● **Exercise instructions**
Nothing but the lines from the one containing "Given: Uncheck the Springs layer checkbox" to the final line of the entries should appear, copied exactly and without pictures.

● **Material for this exercise**

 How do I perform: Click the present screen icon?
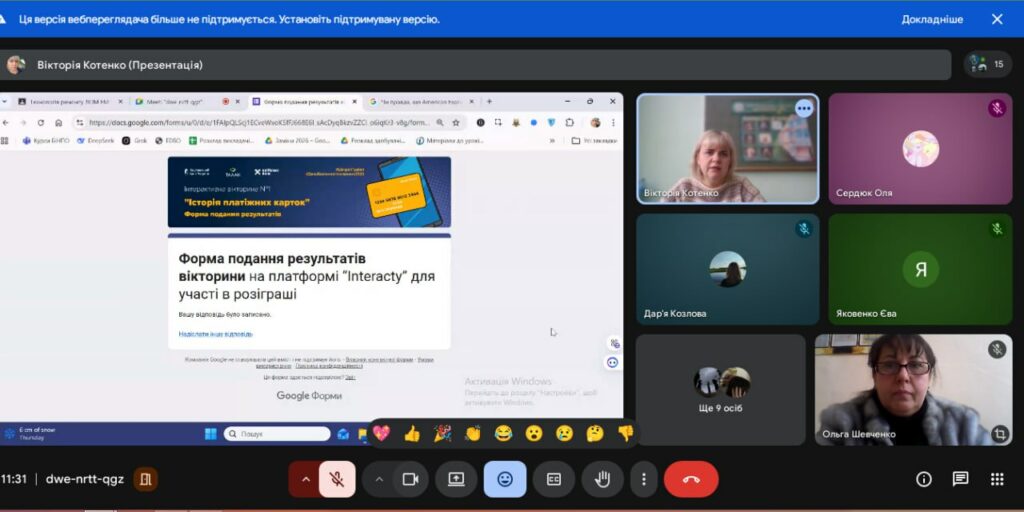click(x=456, y=479)
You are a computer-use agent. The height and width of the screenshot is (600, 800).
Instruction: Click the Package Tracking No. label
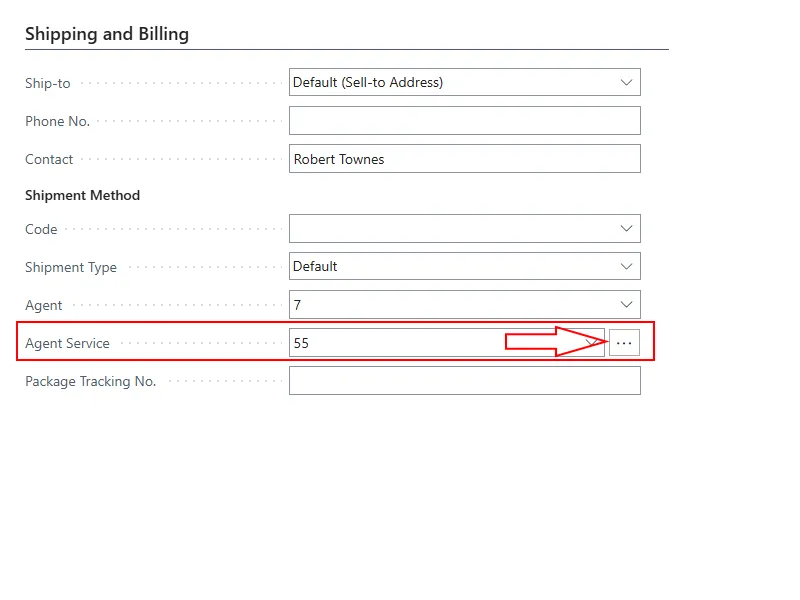(90, 381)
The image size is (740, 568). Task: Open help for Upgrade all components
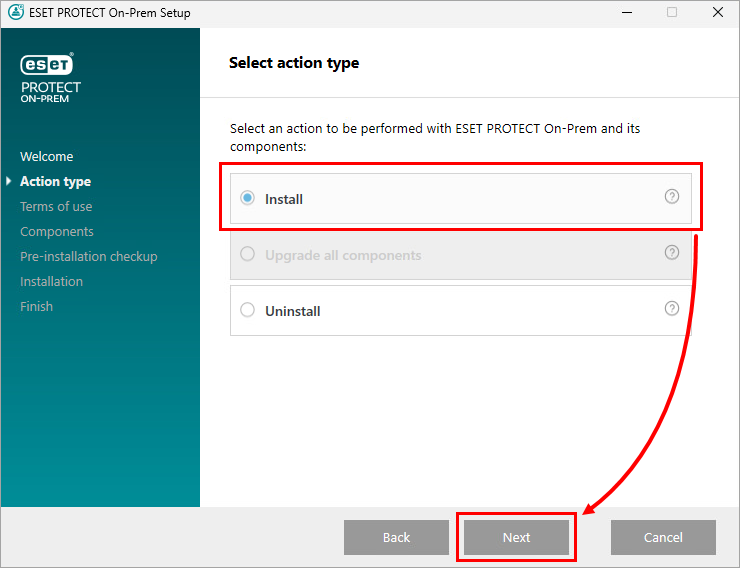(672, 253)
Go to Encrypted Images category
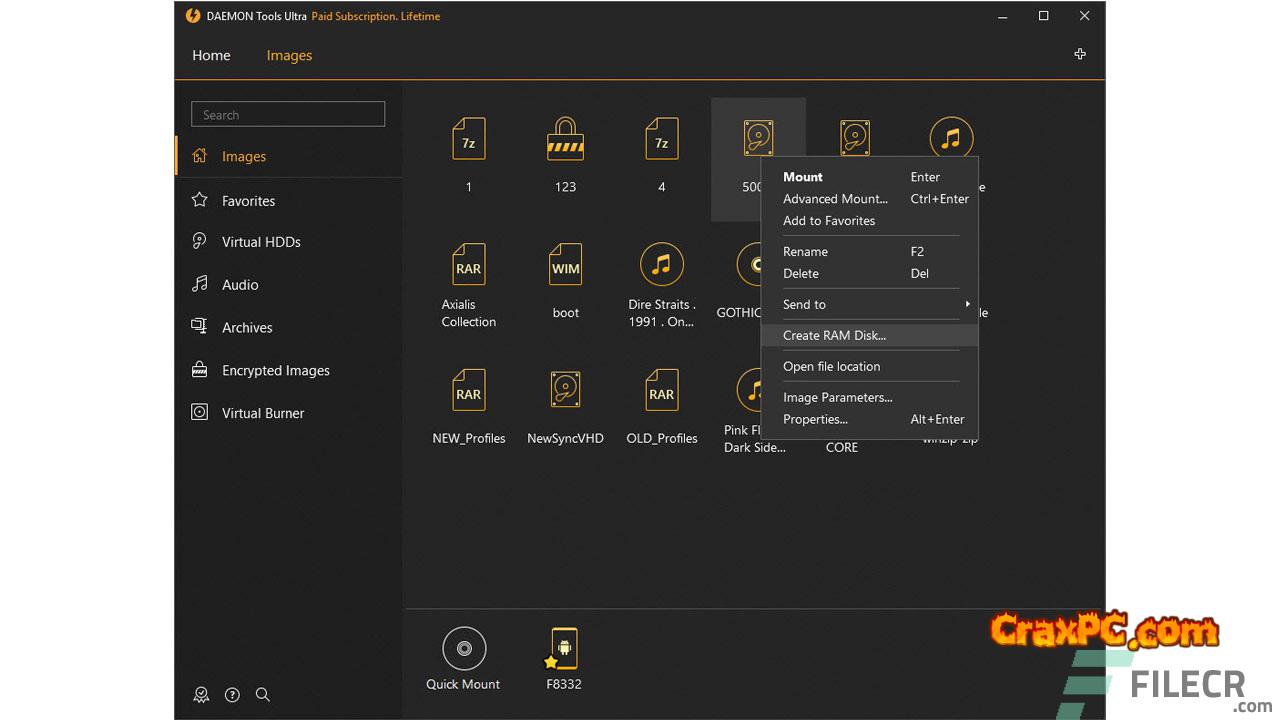 click(x=275, y=370)
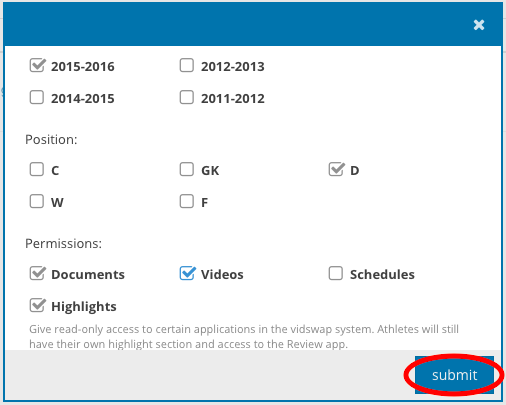Screen dimensions: 506x405
Task: Click the Schedules label text
Action: [x=382, y=274]
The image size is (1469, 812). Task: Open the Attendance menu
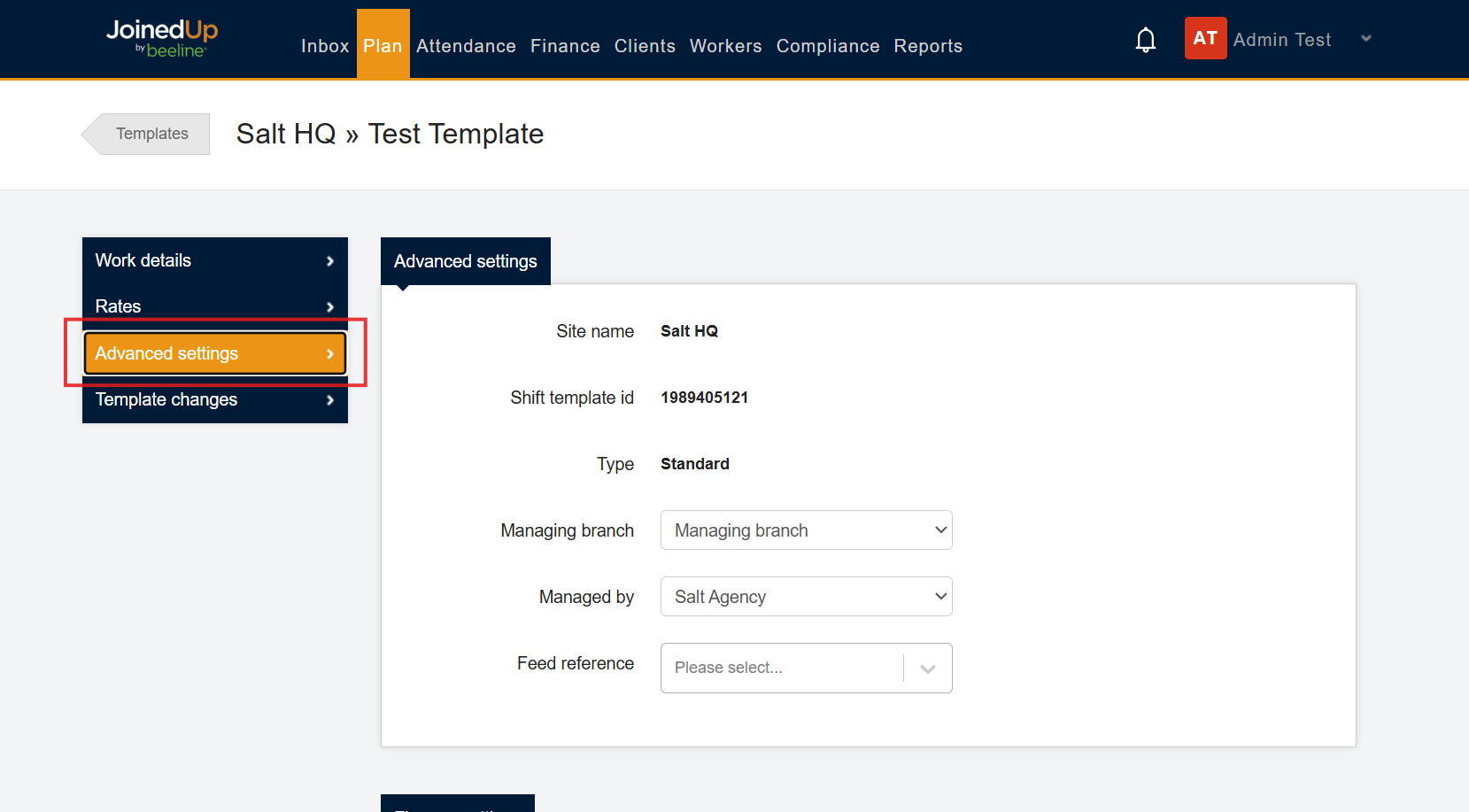[x=466, y=46]
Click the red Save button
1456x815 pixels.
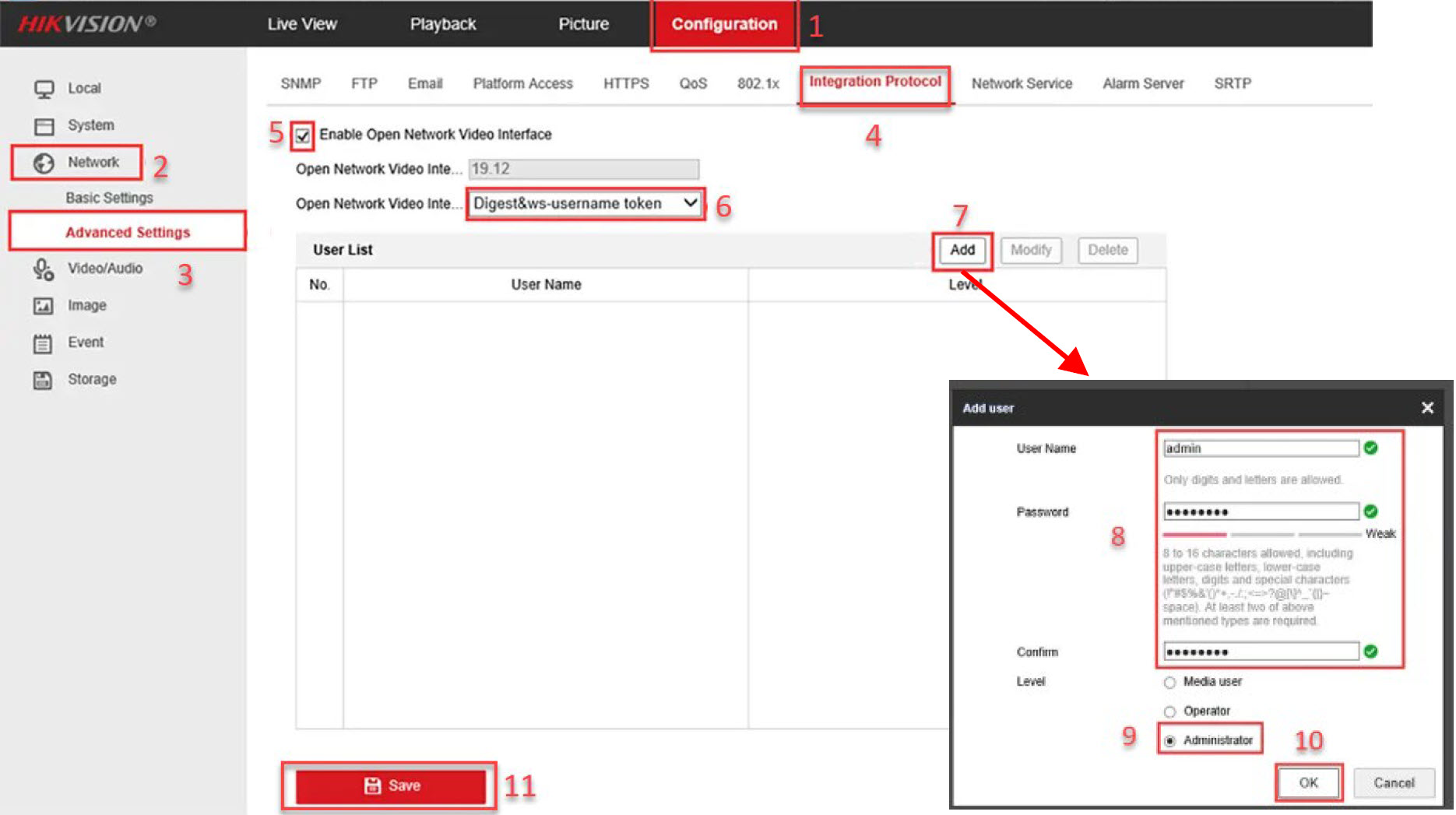(x=390, y=786)
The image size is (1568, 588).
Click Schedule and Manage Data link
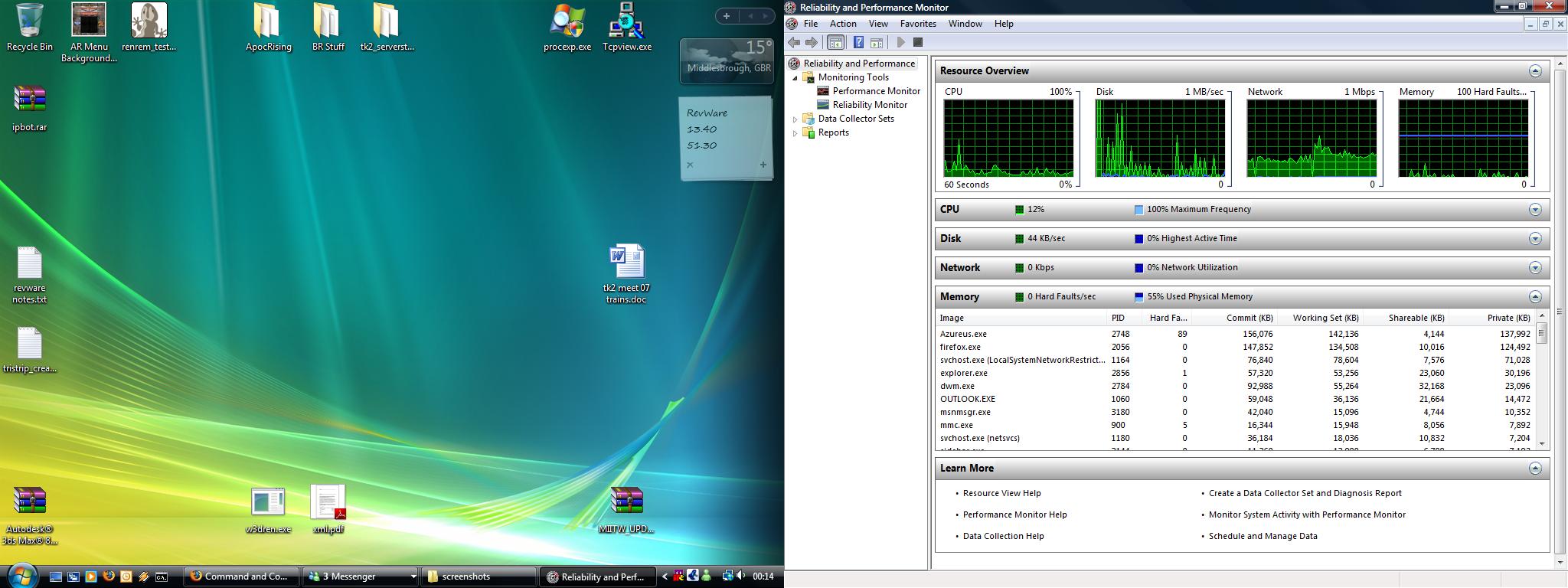coord(1263,537)

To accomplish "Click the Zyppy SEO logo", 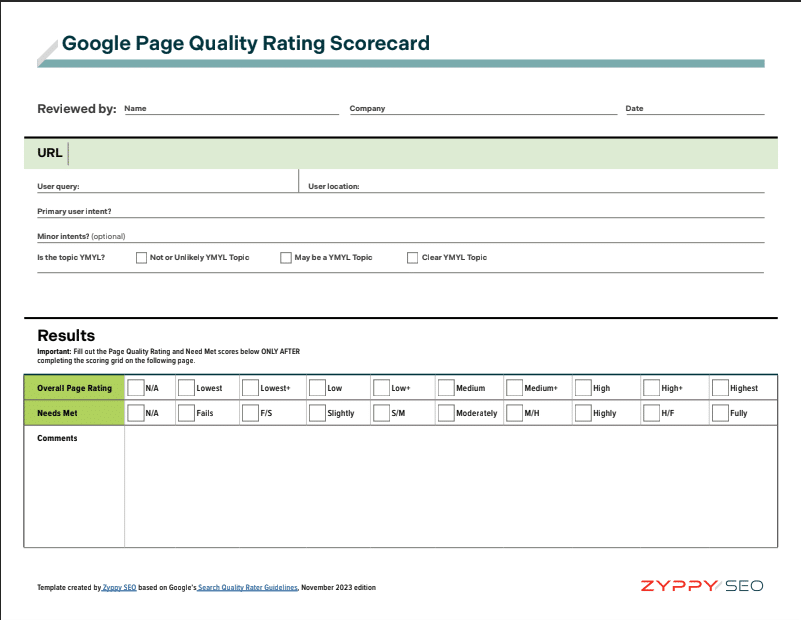I will [x=702, y=586].
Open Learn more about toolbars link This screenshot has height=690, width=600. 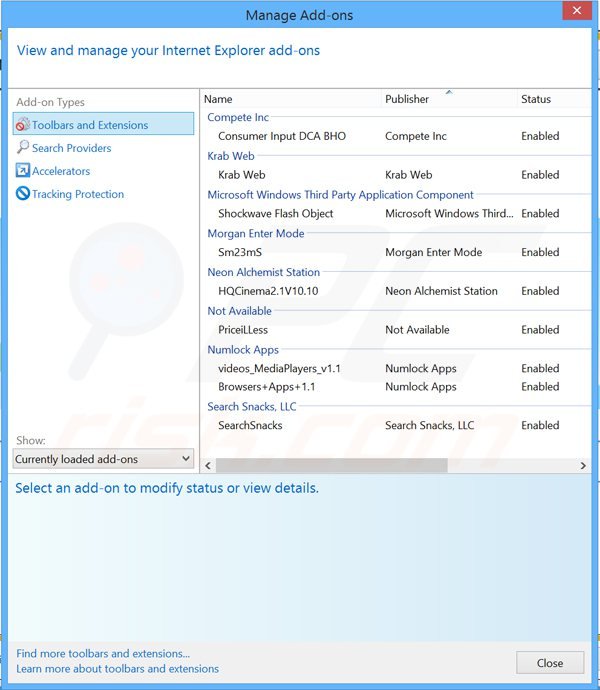coord(117,669)
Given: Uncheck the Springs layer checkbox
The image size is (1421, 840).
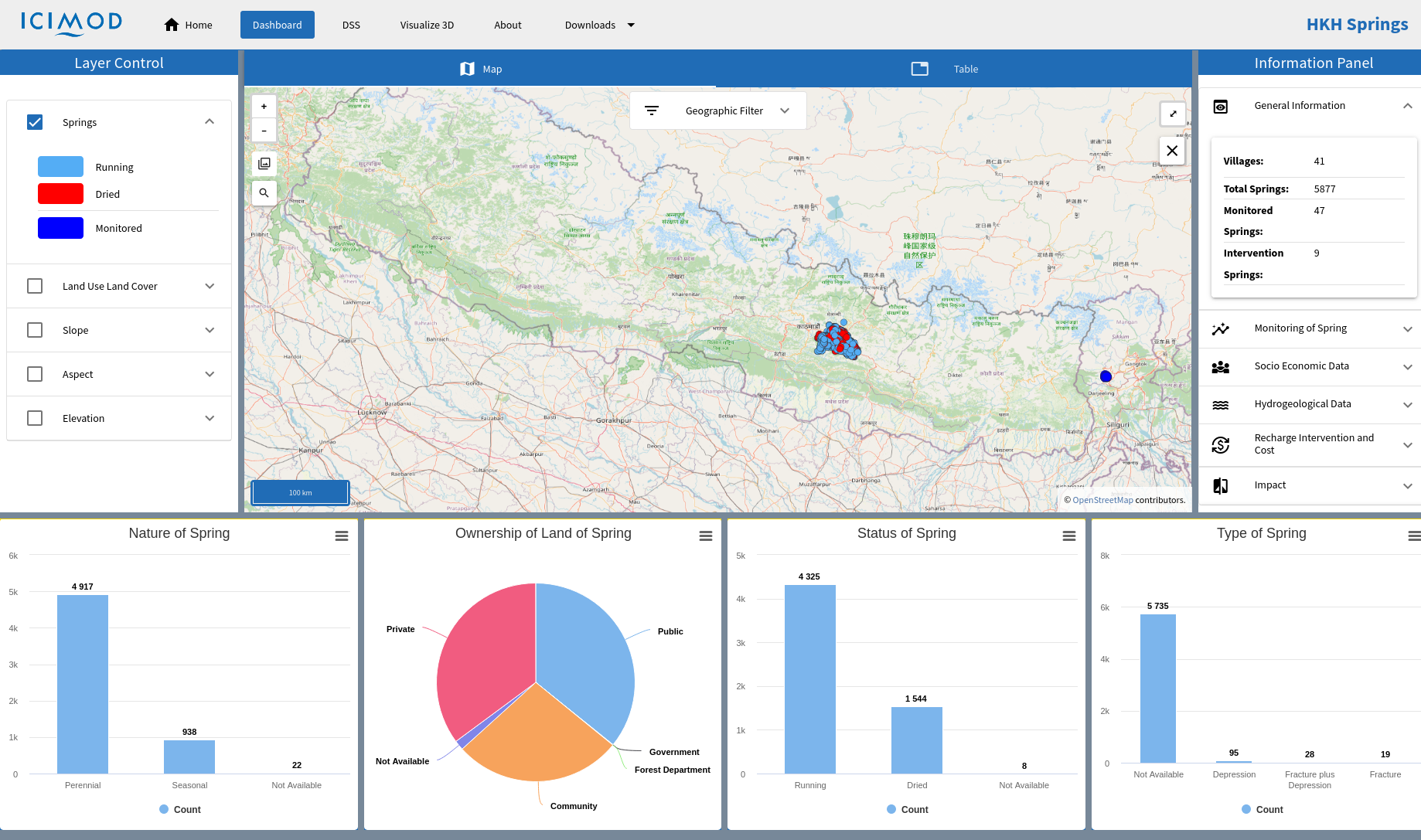Looking at the screenshot, I should [x=35, y=122].
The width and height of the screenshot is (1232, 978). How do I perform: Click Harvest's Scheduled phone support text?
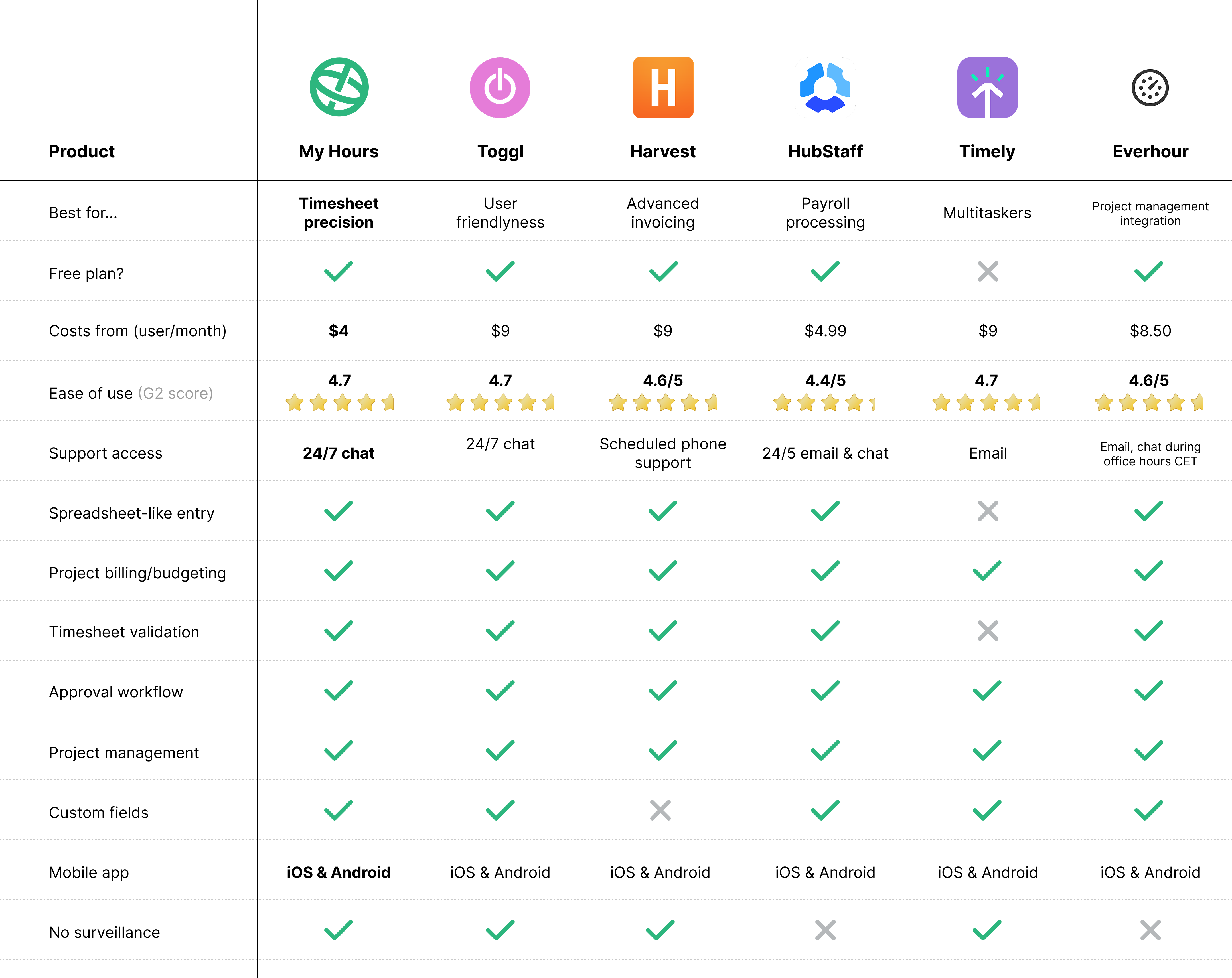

● **Exercise output**
Given: Uncheck the Springs layer checkbox
The image size is (1421, 840).
Looking at the screenshot, I should [x=35, y=122].
The width and height of the screenshot is (1232, 978). How do I perform: Click Harvest's Scheduled phone support text?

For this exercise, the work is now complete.